Il giochino a cui sarebbe andato incontro, lo sapevamo noi, figuriamoci lui, è stato lo stesso che ha visto Nanni Moretti dover “spiegare” se e quanto abbia dovuto lottare per assegnare il riconoscimento a Reality: sia che l'Italia in gara a Venezia avesse vinto qualcosa (il premio all'attore emergente Fabrizio Falco è comunque un premio), sia che fosse rimasta a bocca asciutta (Bella addormentata di Bellocchio), Garrone si è “consapevolmente” esposto al solito, immarcescibile teatrino. Onore e oneri per un giurato certamente sui generis, abituato a ricevere premi, un po' meno ad assegnarli.
Ma c'è una prima volta per ogni cosa, e proprio Reality - che arriverà sugli schermi il 28 settembre in 350 copie distribuito da 01 - in qualche modo lo dimostra: “Nelle premesse voleva essere un piccolo film, che mi aiutasse a superare l'ansia da prestazione dopo il successo ottenuto con Gomorra”. Nelle premesse, appunto, perché poi si è trasformato in qualcosa d'altro: “Ma non è né un film di denuncia, né volevamo scagliarci contro un certo tipo di televisione, siamo semplicemente partiti da un fatto realmente accaduto”, spiega Garrone. Ancora Napoli, non più la camorra però: il pescivendolo Luciano (l'ergastolano Aniello Arena), quasi per gioco, partecipa ad un provino per il Grande Fratello. Da quel momento, la sua vita cambia ed è spesa solamente in funzione di un'attesa: quella della telefonata definitiva, la convocazione al programma tv che può trasformare i tuoi sogni in realtà. L'attesa si trasforma però in ossessione, ogni persona, ogni gesto, viene misurato in funzione di un ipotetico controllo che la produzione sta effettuando su di lui. Luciano è diventato protagonista di un Reality che invece non è mai iniziato, ma che la sua testa non vuole più abbandonare.

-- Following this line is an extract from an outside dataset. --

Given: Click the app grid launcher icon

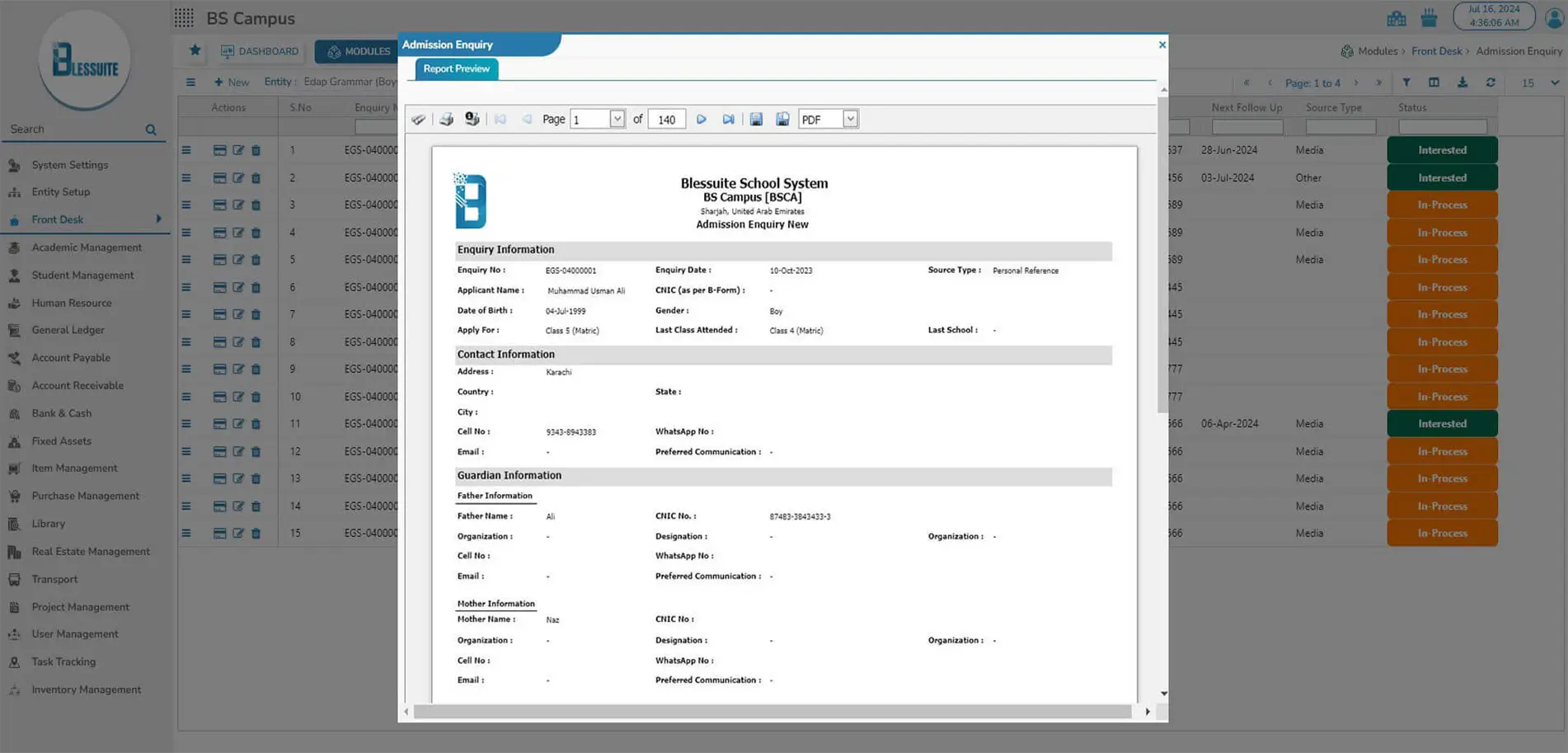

“Quando racconto qualcosa non sempre riesco a capire la drammaticità della storia. Nelle premesse doveva essere una commedia, in qualche modo mi rendevo conto dei risvolti amari ma non ho più quella distanza necessaria per poterlo giudicare: qualsiasi spiegazione andrebbe in una direzione che toglierebbe poi la libertà ad altri di vederci quello che vogliono: per me nasce come una favola moderna, che si trasforma in un viaggio verso gli inferi di un personaggio che si spersonalizza”. Personaggio interpretato da un attore detenuto - ed ecco l'altra “prima volta”, considerando che alcuni di Gomorra, dietro le sbarre, ci sono finiti dopo - che Garrone ha scovato grazie agli spettacoli diretti da Armando Punzo a "Volterra teatro d'estate", dentro il carcere: “La vera valorizzazione del personaggio l'ha data lui - dice il regista - straordinario interprete per un ruolo complicatissimo, impreziosito dal candore di un uomo che, in prigione da quasi 20 anni, ha scoperto un mondo che ignorava del tutto”.
Parola di un regista/giurato che non “giudica”, ma che sa prendere il meglio da ciò che vede.